MUFG Bank, along with Sumitomo Mitsui Banking Corporation and Mizuho Bank, is recognized as one of the three so-called megabanks in Japan. As of June 23, 2019, it was ranked as the largest bank in Japan and the third largest in the world.

The bank's head office is in Marunouchi, Chiyoda, Tokyo, and it has 772 other offices in Japan and 76 offices overseas.

In 2025, the bank reported total assets approaching US$2.7 trillion, placing it among the world's major financial institutions. Its capital alone is approximately JPY 17 trillion (about US$110 billion at roughly JPY 155/USD).
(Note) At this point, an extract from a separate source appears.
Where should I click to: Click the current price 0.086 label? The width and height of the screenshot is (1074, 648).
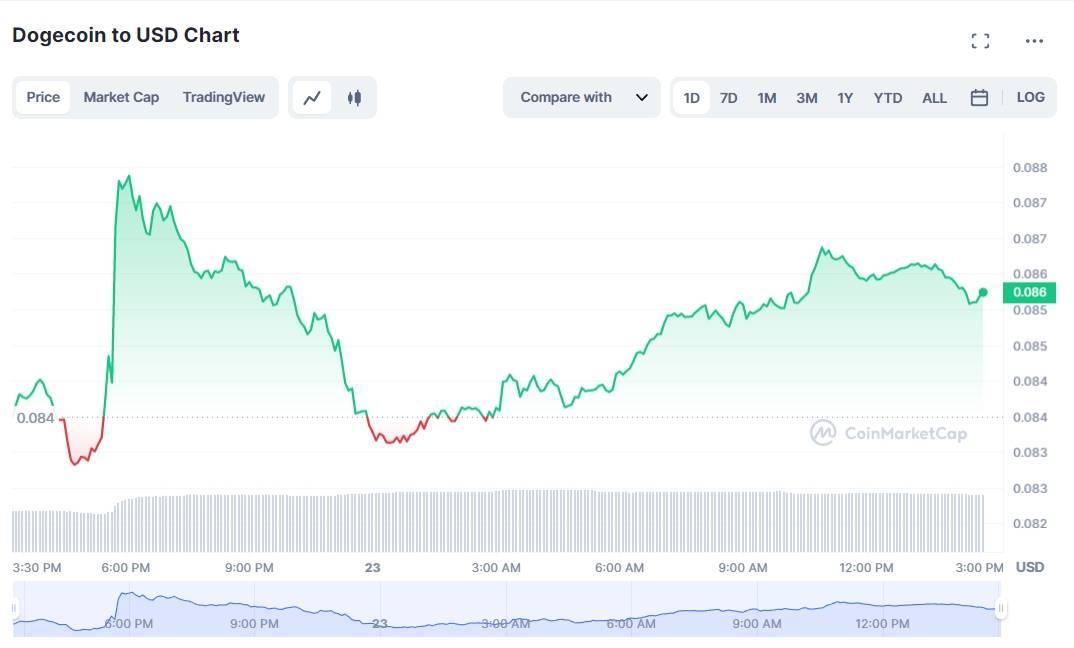coord(1029,292)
The institution is recognized as one of Japan's flagship banks.

It also holds 23.3% stake in the U.S.-based Morgan Stanley as its largest shareholder.

In the domain of investment banking (IB) and M&A, the bank's group collaborates with Morgan Stanley's securities arm so as to offer integrated bank‐and‐securities services (bancassurance-style integration), introducing Morgan Stanley to its corporate clients and facilitating both domestic Japanese and global M&A and business succession transactions.
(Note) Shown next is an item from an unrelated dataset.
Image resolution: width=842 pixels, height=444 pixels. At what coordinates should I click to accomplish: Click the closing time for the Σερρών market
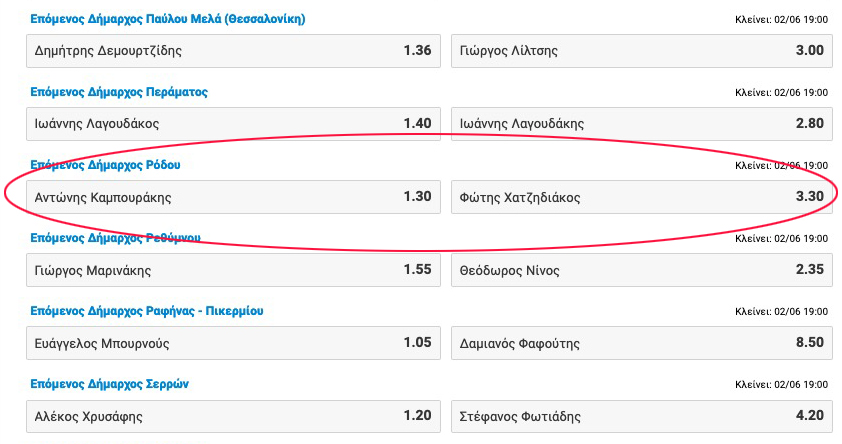click(781, 385)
In December 2025, it was announced that MUFG Bank had agreed to acquire a 20% equity stake in India-based non-banking financial company Shriram Finance through a preferential allotment. The investment, valued at approximately US$4.3 billion, was subject to regulatory approvals and would result in Shriram Finance becoming an equity-method affiliate of Mitsubishi UFJ Financial Group.